Rewrite the passage of the committee hearing text between "It was Davies" and "the same side.", inclusive, changing "prosecutors" to "barristers".

— start of Text section —

But once they’d all finished declaring their various possible conflicts of interest, there simply wasn’t the time. When your task is to interrogate the head of the Crown Prosecution Service, you do unfortunately have to declare the occasions on which you’ve worked for it, which in a room full of MPs is never going to be quick.

The committee chairman, Conservative and (non-practising) barrister Robert Neill, magnanimously took off his wig for the occasion, but the pinstripes are sadly surgically attached. That the 11-person committee should contain two more barristers and three solicitors is hardly unrepresentative of Westminster life. Labour’s Rupa Huq is a former journalist, which at least makes her just as qualified to pontificate on matters of justice as the Justice Secretary.

“How do we help the public better understand what the Director of Public Prosecutions and the CPS does?” Mr Neill asked her.

The public understand very well what the CPS does. It declares Lord Janner unfit for trial, yet simultaneously claims to have “comprehensive files of evidence” of his systematic abuse of children. The public understands that well enough to set up online petitions calling for DPP Alison Saunders’ resignation.

In such clubbable circumstances, we should not be surprised that the only person to give Ms Saunders anything even remotely close to a hard time would be Kevin Davies MP, whose pre-political career was not spent at the bar, but at Asda.

He was keen to find out how often Ms Saunders visits court herself. “I go as much as I can, not as often as I should,” she said, which was eventually clarified as “once every few months”. It didn’t go down well, but who can blame her? Last month the New Zealand cricketer Chris Cairns turned up to defend himself against match-fixing allegations and almost had the ceiling of Southwark Crown Court collapse on top of him.

It was Davies who dared to suggest that victims, “when they turn up to see their little bit of justice done,” didn’t like seeing “prosecutors shuffling their papers around”, having only that very second got their hands on case notes, before winging their way against defence teams that have been preparing for weeks.

But here he had overstepped the mark. “You will not see prosecutors shuffling papers anymore,” Ms Saunders pointed out. “We receive cases digitally now.” Because the format, of course, was the main point he was making.

She shuffled her way out after that, her parliamentary pass still swinging round her neck. It was never going to be easy to work out who were the politicians and who the lawyers. It never is. But they’re not all meant to be on the same side.

— end of Text section —
— start of Data entries —

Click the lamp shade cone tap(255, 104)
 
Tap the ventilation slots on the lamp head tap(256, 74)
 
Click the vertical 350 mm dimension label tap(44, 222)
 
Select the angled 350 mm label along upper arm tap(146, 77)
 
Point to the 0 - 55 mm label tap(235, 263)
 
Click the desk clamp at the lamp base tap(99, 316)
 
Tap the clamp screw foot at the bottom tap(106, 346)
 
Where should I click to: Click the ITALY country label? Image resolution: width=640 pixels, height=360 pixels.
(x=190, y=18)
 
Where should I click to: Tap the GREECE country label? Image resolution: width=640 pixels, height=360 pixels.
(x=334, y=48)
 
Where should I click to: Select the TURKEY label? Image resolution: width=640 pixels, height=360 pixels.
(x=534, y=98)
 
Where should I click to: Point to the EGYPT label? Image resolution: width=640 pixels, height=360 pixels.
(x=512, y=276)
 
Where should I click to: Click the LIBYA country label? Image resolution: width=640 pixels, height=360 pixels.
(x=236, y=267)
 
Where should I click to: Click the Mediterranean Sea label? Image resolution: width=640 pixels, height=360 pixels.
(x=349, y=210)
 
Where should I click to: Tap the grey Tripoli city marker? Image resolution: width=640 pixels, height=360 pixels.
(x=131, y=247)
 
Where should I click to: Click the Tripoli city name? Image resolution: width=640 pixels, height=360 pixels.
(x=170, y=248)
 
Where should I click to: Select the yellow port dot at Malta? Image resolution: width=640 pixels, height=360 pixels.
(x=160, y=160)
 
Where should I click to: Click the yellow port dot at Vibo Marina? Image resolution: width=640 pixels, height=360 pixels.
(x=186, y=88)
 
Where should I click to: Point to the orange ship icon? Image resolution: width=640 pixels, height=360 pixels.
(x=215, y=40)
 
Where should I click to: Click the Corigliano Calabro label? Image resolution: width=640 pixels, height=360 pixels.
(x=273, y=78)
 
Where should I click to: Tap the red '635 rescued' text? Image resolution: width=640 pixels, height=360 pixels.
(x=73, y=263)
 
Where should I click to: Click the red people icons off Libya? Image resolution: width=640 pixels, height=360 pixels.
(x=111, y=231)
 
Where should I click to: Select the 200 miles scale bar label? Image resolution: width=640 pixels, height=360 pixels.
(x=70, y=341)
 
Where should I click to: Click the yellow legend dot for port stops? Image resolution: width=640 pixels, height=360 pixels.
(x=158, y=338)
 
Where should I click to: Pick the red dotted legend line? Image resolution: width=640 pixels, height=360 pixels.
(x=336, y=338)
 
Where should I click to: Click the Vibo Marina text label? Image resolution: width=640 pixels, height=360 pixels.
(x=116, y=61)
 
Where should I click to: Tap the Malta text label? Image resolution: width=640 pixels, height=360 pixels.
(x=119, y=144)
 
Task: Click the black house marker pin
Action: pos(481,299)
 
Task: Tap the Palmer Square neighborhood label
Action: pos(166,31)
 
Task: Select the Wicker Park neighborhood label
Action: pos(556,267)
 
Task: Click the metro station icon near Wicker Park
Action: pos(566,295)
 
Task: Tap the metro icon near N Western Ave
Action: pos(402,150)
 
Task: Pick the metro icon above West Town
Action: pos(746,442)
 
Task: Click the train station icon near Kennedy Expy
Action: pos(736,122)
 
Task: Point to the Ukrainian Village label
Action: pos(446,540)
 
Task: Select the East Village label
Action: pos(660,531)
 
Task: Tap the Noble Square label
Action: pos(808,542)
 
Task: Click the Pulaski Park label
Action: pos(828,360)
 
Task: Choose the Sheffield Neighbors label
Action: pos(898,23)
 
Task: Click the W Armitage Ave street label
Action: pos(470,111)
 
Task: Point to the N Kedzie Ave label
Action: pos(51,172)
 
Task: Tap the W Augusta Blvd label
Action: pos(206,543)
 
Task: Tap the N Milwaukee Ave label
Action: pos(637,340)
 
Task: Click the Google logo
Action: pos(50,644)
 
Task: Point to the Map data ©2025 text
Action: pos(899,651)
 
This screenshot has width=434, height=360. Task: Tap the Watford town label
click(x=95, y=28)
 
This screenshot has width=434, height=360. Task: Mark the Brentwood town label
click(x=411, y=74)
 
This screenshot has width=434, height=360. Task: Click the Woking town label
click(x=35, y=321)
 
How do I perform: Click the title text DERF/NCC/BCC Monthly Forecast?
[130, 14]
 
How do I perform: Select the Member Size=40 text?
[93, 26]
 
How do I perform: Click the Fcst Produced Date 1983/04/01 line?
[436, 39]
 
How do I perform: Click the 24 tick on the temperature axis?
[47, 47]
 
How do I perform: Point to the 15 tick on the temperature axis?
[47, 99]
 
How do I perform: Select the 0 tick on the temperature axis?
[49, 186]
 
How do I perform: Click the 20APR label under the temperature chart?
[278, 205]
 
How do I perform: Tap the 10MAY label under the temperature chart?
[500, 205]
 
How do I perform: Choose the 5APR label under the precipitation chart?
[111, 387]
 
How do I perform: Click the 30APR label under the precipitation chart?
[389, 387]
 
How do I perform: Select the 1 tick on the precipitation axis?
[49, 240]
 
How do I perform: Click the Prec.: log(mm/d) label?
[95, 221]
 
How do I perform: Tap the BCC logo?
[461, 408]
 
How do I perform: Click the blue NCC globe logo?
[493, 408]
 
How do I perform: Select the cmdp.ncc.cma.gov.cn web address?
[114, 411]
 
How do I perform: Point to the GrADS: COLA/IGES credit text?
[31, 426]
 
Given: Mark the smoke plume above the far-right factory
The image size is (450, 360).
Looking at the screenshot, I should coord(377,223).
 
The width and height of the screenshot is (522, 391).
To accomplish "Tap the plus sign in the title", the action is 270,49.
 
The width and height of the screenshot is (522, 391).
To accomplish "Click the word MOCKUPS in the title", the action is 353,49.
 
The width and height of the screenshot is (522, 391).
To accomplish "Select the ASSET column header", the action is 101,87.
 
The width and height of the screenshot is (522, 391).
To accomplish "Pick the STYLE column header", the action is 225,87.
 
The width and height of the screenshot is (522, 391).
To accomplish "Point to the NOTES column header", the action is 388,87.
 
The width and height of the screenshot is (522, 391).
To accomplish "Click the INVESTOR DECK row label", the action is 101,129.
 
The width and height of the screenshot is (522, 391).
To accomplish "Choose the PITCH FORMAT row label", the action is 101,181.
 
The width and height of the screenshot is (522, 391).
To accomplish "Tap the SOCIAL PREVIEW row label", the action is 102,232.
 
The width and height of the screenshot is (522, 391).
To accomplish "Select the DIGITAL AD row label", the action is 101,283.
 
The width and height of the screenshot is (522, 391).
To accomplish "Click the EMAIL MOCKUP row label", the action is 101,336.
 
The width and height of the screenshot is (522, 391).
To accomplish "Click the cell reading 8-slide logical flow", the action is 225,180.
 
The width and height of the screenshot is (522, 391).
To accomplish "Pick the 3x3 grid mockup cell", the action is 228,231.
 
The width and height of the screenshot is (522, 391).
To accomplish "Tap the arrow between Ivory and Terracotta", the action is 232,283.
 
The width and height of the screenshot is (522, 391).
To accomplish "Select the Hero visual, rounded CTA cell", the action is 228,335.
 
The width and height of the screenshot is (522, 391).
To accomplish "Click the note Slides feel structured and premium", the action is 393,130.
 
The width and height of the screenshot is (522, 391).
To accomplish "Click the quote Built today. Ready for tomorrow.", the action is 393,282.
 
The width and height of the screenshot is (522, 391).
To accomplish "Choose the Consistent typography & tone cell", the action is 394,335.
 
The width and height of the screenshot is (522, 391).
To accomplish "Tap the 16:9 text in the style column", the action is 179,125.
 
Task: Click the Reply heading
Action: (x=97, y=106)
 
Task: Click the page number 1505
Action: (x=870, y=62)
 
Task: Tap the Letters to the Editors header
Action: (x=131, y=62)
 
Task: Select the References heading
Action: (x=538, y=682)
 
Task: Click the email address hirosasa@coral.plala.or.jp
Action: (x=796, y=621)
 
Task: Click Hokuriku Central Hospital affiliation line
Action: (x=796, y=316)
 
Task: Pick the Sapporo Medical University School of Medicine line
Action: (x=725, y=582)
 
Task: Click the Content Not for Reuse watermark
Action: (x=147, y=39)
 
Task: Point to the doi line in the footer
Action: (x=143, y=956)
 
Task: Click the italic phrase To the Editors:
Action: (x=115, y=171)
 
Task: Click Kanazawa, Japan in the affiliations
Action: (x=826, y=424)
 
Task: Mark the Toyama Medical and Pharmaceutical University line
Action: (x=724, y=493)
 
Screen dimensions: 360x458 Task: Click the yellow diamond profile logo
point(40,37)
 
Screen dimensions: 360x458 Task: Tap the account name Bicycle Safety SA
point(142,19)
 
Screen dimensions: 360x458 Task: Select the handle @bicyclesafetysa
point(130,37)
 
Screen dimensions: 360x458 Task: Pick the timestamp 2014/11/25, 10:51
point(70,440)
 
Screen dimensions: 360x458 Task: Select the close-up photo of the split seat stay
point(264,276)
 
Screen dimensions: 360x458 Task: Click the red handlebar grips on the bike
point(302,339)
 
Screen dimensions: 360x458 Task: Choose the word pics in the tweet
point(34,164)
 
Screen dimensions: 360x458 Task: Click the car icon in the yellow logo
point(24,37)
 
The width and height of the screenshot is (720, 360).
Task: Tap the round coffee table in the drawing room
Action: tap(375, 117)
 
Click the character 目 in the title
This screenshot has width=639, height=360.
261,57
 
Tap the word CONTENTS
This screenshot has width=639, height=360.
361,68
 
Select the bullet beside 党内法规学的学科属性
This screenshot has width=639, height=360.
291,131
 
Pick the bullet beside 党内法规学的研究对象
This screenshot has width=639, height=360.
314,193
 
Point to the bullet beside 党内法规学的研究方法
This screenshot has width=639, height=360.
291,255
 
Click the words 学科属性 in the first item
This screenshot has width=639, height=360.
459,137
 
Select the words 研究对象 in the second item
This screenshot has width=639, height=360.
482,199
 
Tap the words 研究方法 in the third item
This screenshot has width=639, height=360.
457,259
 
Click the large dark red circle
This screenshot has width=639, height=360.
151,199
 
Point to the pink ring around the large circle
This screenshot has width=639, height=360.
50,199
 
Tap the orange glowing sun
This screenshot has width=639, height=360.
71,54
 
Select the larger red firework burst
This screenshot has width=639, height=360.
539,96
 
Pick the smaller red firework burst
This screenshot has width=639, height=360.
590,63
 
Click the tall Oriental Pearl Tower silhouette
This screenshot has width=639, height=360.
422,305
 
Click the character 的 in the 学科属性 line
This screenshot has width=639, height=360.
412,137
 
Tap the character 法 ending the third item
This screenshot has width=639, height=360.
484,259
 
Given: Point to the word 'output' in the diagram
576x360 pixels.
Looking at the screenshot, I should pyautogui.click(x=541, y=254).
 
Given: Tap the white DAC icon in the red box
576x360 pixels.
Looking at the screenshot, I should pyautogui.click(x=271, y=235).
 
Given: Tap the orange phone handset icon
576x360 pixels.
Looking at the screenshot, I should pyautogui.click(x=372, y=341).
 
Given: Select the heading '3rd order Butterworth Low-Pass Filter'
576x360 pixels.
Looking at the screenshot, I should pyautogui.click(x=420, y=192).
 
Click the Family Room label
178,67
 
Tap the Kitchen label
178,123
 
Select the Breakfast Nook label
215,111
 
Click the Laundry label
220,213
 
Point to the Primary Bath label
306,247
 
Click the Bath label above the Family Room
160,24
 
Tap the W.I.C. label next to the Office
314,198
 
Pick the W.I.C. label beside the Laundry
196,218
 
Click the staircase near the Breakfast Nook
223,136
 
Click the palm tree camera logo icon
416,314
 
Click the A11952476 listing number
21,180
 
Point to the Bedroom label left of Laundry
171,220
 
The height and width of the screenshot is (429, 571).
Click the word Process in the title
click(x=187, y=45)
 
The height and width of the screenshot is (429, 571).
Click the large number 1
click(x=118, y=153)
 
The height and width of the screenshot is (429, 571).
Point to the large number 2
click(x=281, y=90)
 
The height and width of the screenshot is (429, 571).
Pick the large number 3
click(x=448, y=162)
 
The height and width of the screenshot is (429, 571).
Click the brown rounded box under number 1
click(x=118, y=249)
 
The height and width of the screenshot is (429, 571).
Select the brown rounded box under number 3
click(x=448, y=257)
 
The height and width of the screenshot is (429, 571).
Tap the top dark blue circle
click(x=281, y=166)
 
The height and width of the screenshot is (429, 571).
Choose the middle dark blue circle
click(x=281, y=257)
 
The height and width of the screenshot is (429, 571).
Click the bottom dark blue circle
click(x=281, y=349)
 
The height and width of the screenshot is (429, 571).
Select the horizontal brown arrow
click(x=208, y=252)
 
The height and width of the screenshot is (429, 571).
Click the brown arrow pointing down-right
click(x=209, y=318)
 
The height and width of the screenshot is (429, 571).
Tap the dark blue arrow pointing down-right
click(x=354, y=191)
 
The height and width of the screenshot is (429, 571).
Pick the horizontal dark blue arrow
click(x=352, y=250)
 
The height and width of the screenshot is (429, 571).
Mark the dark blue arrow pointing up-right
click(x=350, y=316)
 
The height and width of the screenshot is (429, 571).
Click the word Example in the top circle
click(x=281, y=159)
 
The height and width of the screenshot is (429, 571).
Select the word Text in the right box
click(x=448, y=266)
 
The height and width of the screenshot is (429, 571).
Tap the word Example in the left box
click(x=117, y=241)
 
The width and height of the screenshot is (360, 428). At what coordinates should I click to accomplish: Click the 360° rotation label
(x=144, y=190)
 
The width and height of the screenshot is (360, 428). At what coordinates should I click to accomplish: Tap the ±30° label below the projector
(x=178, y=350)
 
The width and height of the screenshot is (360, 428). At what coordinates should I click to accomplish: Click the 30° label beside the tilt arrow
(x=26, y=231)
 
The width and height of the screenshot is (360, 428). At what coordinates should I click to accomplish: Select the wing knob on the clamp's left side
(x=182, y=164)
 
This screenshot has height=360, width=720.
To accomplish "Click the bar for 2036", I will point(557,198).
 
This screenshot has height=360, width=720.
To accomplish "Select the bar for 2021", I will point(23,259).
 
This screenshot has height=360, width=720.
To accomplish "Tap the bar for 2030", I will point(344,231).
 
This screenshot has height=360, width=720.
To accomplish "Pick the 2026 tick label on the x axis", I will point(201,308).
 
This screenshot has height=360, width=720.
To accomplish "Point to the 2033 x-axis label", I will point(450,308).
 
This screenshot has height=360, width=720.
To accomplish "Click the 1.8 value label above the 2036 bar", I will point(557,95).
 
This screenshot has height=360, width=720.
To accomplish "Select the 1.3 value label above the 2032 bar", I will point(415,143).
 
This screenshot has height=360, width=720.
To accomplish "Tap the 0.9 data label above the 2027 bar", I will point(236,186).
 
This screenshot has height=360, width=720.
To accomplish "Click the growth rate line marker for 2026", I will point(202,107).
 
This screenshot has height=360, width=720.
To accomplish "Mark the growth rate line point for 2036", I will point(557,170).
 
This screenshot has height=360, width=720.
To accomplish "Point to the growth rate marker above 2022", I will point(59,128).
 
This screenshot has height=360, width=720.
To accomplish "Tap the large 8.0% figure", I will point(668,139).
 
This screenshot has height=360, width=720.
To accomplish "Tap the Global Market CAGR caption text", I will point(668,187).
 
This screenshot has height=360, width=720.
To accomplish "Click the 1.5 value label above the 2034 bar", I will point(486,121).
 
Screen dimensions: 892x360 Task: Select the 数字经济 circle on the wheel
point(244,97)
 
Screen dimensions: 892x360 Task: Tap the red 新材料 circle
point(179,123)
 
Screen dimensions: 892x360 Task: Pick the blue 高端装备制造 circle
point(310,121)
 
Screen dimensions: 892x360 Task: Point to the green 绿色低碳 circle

— end of Data entries —

[Answer below]
It was Davies who dared to suggest that victims, “when they turn up to see their little bit of justice done,” didn’t like seeing “barristers shuffling their papers around”, having only that very second got their hands on case notes, before winging their way against defence teams that have been preparing for weeks.

But here he had overstepped the mark. “You will not see barristers shuffling papers anymore,” Ms Saunders pointed out. “We receive cases digitally now.” Because the format, of course, was the main point he was making.

She shuffled her way out after that, her parliamentary pass still swinging round her neck. It was never going to be easy to work out who were the politicians and who the lawyers. It never is. But they’re not all meant to be on the same side.